1. For all authors...

(a) Do the main claims made in the abstract and introduction accurately reﬂect the paper s contributions and scope? [Yes] (b) Did you describe the limitations of your work? [Yes] We discuss the limitations of our proposed method in Section 5. (c) Did you discuss any potential negative societal impacts of your work? [Yes] Our work has to do with adversarial examples but our work focuses on improving defenses against adversarial attacks and not creating better attacks. Thus, our work has a positive societal impact since it makes machine learning models more reliable. (d) Have you read the ethics review guidelines and ensured that your paper conforms to them? [Yes] 2. If you are including theoretical results...

(a) Did you state the full set of assumptions of all theoretical results? [N/A] This paper presents an empirical method to validate the results of a robustness evaluation method.

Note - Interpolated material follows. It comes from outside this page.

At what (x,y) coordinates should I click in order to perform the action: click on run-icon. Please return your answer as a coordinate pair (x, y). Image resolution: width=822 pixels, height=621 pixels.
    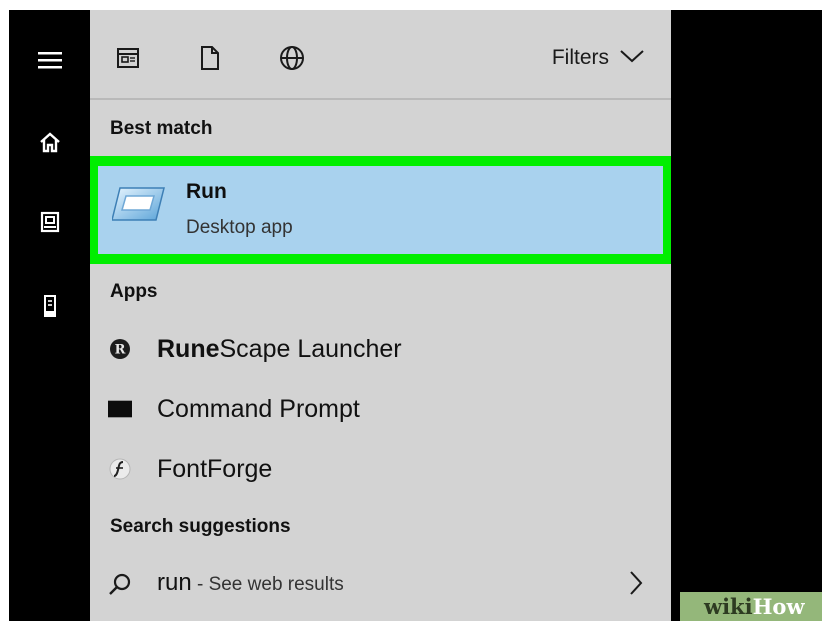
    Looking at the image, I should click on (138, 206).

Therefore, there are no theoretical results in the paper. (b) Did you include complete proofs of all theoretical results? [N/A] See the response above. 3. If you ran experiments...

(a) Did you include the code, data, and instructions needed to reproduce the main experimental results (either in the supplemental material or as a URL)? [Yes] We included the implementation of our proposed test as well as the code to reproduce the results for the defenses investigated in this work. (b) Did you specify all the training details (e.g., data splits, hyperparameters, how they were chosen)? [Yes] A detailed overview of the experimental details including the hyperparameters used is given in Section B (c) Did you report error bars (e.g., with respect to the random seed after running experiments multiple times)? [No] We follow standard practice when reporting results regarding the adversarial robustness of neural networks, i.e., we run the evaluation on a sufﬁciently large sample size such that the overall result does not vary substantially across runs. (d) Did you include the total amount of compute and the type of resources used (e.g., type of GPUs, internal cluster, or cloud provider)? [Yes] A description of the used hardware and total amount of compute is presented in section B. 4. If you are using existing assets (e.g., code, data, models) or curating/releasing new assets...

(a) If your work uses existing assets, did you cite the creators? [Yes] Since our study investigates thirteen published defenses against adversarial attacks, we used the respective open-source reference implementation for our experiments. We cited all authors and included their original licenses in our source code. We also cited the authors of the dataset used to evaluate the defenses on. (b) Did you mention the license of the assets? [Yes] We include the license of the defenses code in the submitted code. (c) Did you include any new assets either in the supplemental material or as a URL? [Yes]

We include the code for our test as well as the modiﬁcations done to the defenses reference implementations to run the test in the supplemental material. (d) Did you discuss whether and how consent was obtained from people whose data you re using/curating? [Yes] In this work we are only using data that was explicitly made available for research and cited the authors. No further data was used, curated or collected. (e) Did you discuss whether the data you are using/curating contains personally identiﬁable information or offensive content? [N/A] Since the dataset used in this work is a standard dataset (CIFAR-10) we do not discuss the aforementioned issues. However, due to its low image resolution, the dataset is unlikely to contain problematic content. 5. If you used crowdsourcing or conducted research with human subjects...

(a) Did you include the full text of instructions given to participants and screenshots, if applicable? [N/A] We did not conduct any research with human participants. (b) Did you describe any potential participant risks, with links to Institutional Review Board (IRB) approvals, if applicable? [N/A] We did not conduct any research with human participants. (c) Did you include the estimated hourly wage paid to participants and the total amount spent on participant compensation? [N/A] We did not conduct any research with human participants.